Shu Limin, Katholi Charles R, Higazi Tarig, Unnasch Thomas R
Division of Geographic Medicine, University of Alabama at Birmingham, BBRB 203, 1530 3rd Avenue South, Birmingham, AL, USA.
Mol Biochem Parasitol. 2003 Apr 25;128(1):67-75. doi: 10.1016/s0166-6851(03)00052-5.
Biolistic transient transfection of Brugia malayi embryos with constructs driving the expression of a luciferase reporter gene was used to identify regions of the upstream sequence of the heat shock protein 70 (HSP70) gene of B. malayi necessary for transgene expression. Analysis of 1160 nucleotides upstream of the start codon of the HSP70 gene identified several potentially important elements, including putative CAAT and TATA boxes, a core promoter domain, a polypurine stretch, and a spliced leader addition site. Nested deletion analysis of the HSP70 upstream domain mapped the promoter of the HSP70 gene to the region 396 to 31 nucleotides upstream of the start codon. This encompassed the putative CAAT and TATA boxes, and putative core promoter. Deletion of the putative CAAT box did not result in any diminution of reporter activity, while constructs in which the TATA box or core promoter were deleted retained roughly half of the activity of the undeleted construct. Unlike the native gene, transcripts derived from constructs containing the HSP70 upstream sequences were not trans-spliced. However, incorporation of the 495 nucleotides downstream of the start codon (encompassing exon 1, intron 1 and part of exon 2) resulted in the production of transcripts that were correctly cis- and trans-spliced. Similarly, a construct containing the 495 downstream nucleotides in which most of exon 1 was deleted, was correctly cis- and trans-spliced. This finding suggests that downstream intron sequences in addition to the splice leader addition site are necessary for trans-splicing in B. malayi.

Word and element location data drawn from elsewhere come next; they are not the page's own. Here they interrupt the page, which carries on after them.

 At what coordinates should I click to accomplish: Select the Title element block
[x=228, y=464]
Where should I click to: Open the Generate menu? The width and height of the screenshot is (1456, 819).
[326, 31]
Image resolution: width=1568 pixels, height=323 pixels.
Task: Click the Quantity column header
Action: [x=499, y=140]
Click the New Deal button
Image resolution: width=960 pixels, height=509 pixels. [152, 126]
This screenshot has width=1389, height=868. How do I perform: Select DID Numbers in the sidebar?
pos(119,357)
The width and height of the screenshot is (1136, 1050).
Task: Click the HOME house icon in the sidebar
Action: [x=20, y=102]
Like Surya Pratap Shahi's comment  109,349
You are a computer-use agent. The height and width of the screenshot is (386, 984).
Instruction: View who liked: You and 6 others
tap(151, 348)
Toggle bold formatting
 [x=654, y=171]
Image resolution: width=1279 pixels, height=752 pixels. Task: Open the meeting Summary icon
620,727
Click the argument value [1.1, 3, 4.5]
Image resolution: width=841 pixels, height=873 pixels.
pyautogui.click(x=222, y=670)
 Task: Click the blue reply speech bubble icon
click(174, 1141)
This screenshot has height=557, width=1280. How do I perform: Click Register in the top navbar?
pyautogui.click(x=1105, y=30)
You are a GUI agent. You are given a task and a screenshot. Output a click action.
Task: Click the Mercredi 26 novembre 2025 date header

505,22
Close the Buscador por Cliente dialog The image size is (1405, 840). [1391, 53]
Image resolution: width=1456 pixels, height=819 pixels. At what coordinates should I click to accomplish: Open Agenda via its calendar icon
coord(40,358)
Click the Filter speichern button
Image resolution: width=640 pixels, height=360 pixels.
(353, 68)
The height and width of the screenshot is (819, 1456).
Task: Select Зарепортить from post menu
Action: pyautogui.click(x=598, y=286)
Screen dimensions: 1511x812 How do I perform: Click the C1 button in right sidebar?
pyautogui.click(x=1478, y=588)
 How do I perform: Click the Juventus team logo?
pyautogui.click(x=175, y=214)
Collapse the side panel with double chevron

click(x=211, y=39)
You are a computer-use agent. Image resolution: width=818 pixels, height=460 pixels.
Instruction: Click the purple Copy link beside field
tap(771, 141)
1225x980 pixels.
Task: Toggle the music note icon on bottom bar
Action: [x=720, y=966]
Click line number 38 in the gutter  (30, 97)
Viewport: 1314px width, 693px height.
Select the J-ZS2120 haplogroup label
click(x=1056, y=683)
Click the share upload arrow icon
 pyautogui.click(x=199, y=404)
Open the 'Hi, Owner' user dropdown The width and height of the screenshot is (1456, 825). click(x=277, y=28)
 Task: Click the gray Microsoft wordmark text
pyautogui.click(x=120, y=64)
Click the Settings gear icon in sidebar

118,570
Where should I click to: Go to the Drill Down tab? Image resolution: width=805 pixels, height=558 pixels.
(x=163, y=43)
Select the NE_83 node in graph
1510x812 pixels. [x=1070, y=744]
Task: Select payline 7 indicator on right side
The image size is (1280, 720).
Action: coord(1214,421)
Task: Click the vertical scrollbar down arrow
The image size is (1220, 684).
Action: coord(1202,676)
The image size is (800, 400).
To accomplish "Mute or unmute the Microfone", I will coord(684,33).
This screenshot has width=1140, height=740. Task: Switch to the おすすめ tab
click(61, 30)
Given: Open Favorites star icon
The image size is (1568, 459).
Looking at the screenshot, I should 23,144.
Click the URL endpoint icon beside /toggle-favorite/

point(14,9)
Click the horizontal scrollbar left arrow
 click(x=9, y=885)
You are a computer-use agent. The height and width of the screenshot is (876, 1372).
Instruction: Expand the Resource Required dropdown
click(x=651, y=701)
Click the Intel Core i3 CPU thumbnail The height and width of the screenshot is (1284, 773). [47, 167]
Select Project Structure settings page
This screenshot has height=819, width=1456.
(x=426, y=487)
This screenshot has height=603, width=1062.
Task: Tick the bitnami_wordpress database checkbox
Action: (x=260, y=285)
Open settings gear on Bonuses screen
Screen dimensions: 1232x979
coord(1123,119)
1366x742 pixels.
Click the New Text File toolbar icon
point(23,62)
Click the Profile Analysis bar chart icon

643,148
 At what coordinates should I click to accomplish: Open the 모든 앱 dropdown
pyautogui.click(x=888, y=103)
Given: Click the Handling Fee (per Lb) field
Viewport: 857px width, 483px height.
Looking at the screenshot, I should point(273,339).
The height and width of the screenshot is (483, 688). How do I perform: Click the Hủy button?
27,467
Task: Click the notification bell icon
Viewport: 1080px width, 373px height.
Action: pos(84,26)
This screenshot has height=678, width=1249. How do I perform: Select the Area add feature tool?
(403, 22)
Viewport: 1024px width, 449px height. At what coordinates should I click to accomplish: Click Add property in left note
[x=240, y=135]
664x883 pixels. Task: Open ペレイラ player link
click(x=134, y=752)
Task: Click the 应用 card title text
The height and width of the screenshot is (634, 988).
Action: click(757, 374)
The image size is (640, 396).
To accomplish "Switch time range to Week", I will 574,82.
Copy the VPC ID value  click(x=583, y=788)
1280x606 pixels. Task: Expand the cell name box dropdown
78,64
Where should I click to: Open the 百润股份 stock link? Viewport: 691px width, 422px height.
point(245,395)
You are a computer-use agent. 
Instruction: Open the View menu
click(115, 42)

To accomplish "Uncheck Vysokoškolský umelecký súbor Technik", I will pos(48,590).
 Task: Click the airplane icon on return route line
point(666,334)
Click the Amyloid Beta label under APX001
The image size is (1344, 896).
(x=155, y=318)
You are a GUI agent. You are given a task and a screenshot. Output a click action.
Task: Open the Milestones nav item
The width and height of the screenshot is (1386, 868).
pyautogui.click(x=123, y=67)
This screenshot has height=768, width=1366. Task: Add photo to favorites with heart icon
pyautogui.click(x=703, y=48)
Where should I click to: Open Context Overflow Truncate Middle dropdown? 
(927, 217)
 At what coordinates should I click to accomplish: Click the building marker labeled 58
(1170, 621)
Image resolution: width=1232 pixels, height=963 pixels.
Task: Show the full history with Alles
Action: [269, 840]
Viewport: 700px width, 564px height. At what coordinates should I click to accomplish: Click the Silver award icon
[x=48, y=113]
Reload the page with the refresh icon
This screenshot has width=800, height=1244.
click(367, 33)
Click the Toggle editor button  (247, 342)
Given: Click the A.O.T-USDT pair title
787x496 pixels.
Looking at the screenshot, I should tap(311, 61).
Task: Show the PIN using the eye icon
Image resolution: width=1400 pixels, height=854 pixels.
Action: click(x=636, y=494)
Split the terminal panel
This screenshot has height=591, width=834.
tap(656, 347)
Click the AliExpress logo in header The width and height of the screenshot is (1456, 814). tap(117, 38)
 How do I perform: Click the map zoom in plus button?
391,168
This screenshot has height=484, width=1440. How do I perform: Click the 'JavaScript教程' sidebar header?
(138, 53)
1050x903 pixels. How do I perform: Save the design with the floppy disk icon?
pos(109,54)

利用携带萤光素酶报告基因表达构建体的基因枪对马来丝虫胚胎进行瞬时转染,以鉴定马来丝虫热休克蛋白70(HSP70)基因上游序列中对转基因表达必需的区域。对HSP70基因起始密码子上游1160个核苷酸的分析确定了几个潜在的重要元件,包括假定的CAAT盒和TATA盒、一个核心启动子结构域、一个聚嘌呤序列以及一个剪接前导序列添加位点。对HSP70上游结构域的嵌套缺失分析将HSP70基因的启动子定位到起始密码子上游396至31个核苷酸的区域。这包括假定的CAAT盒和TATA盒以及假定的核心启动子。删除假定的CAAT盒不会导致报告基因活性的任何降低,而删除TATA盒或核心启动子的构建体保留了未删除构建体约一半的活性。与天然基因不同, 源自含有HSP70上游序列构建体的转录本未发生反式剪接。然而,起始密码子下游495个核苷酸(包括外显子1、内含子1和部分外显子2)的掺入导致产生了正确进行顺式和反式剪接的转录本。同样,一个包含495个下游核苷酸且大部分外显子1被删除的构建体也进行了正确的顺式和反式剪接。这一发现表明,除了剪接前导序列添加位点外,下游内含子序列对于马来丝虫的反式剪接也是必需的。